To give an example, one of the most relevant instruments that PAs can use to help local businesses is the Supporting Small Business (SSB) scheme that can help those ratepayers who have lost some or all of their small business rate relief (SBRR) as a result of the increase in their business property’s ratable value and have consequently had large increases in business rates bills. Such targeted relief is likely to be considered a subsidy. In this case the PA would need to verify that the relief does not go above some minimum thresholds provided for in the SCA. Moreover, it would need to evaluate whether the other general principles are respected and if the assessment were negative, the public body would have to withhold the relief. Not an easy exercise both for the public body and the business involved.

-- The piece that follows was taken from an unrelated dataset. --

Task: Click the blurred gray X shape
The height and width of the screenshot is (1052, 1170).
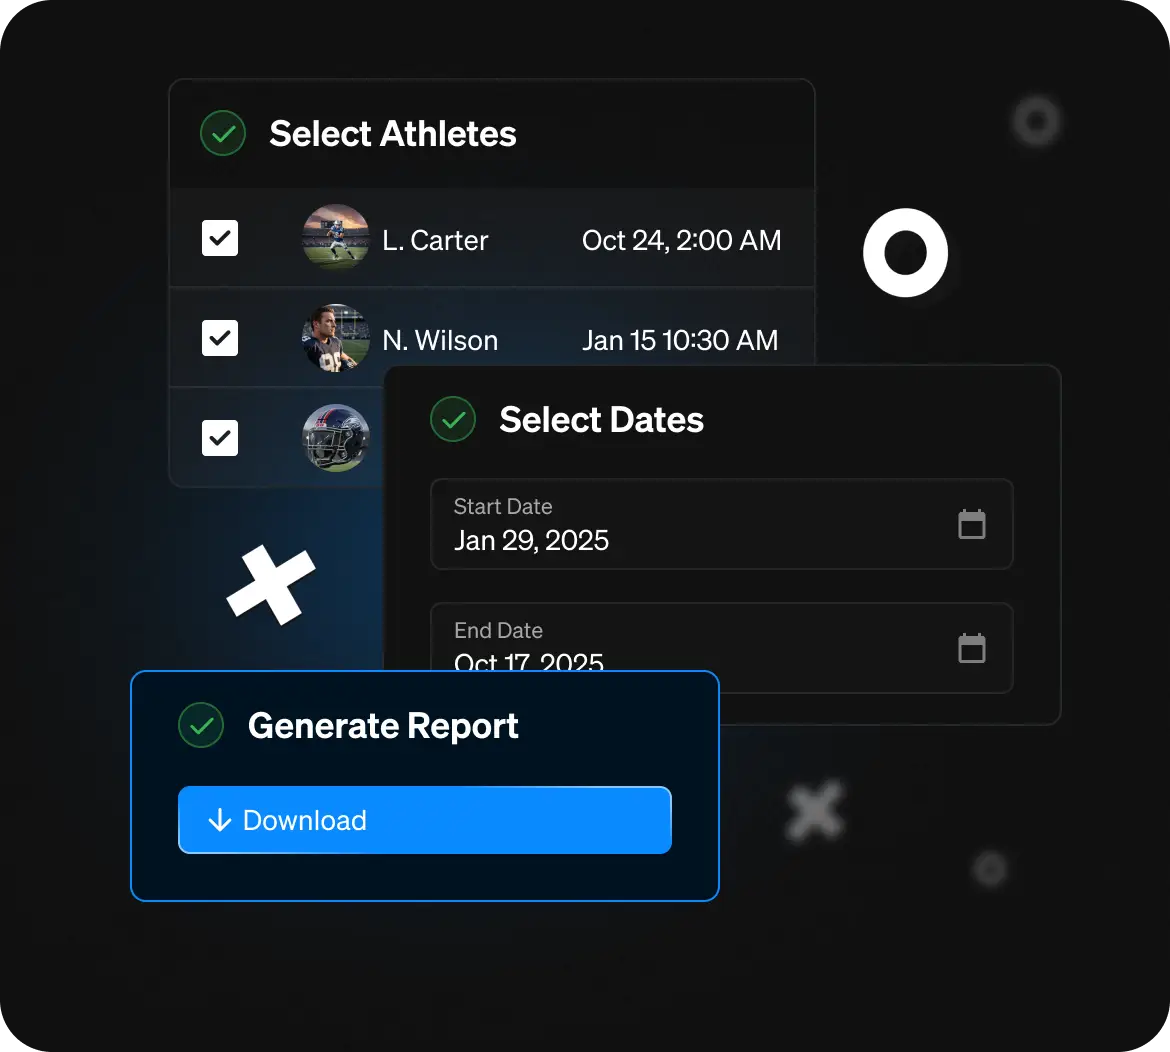Action: point(815,810)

Despite these likely future possible complications, the new decentralized model may offer new opportunities as to PAs to use their resources as to promote the local economy, offering businesses rate discounts to help attract firms, investment, and jobs. In particular, small and medium businesses should be able to rely on a speedier and less bureaucratic system: first, PAs can award low-value subsidies (up to £315,000) without the need to comply with the majority of the subsidy control requirements (Minimum Financial Assistance, MFA). MFA subsidies are exempt from the substantive subsidy control requirements, subject however to the obligation to publish the measure on a dedicated website. Furthermore, the SCA allows the Government to introduce “streamlined routes” that can be used by PAs for granting subsidies without the need to assess compliance with the principles or other subsidy control requirements. The Government has published so far only some draft documents. The first three identified “streamlined” areas concern research, development and innovation, energy usage and local growth. Thus, for instance, projects and activities promoting innovation, could be supported through public resource only by complying with certain requirements such as the presentation of a feasibility study, eligible costs and so on. Likewise, the Scheme on Local Growth provides for the giving of subsidies by PAs to small and medium-sized enterprises for business development projects, support for the employment of workers with disabilities or disadvantaged workers.

In conclusion, the new provisions of the SCA are something that all parties involved, big and small businesses, advisors, and public bodies need to start being alerted to!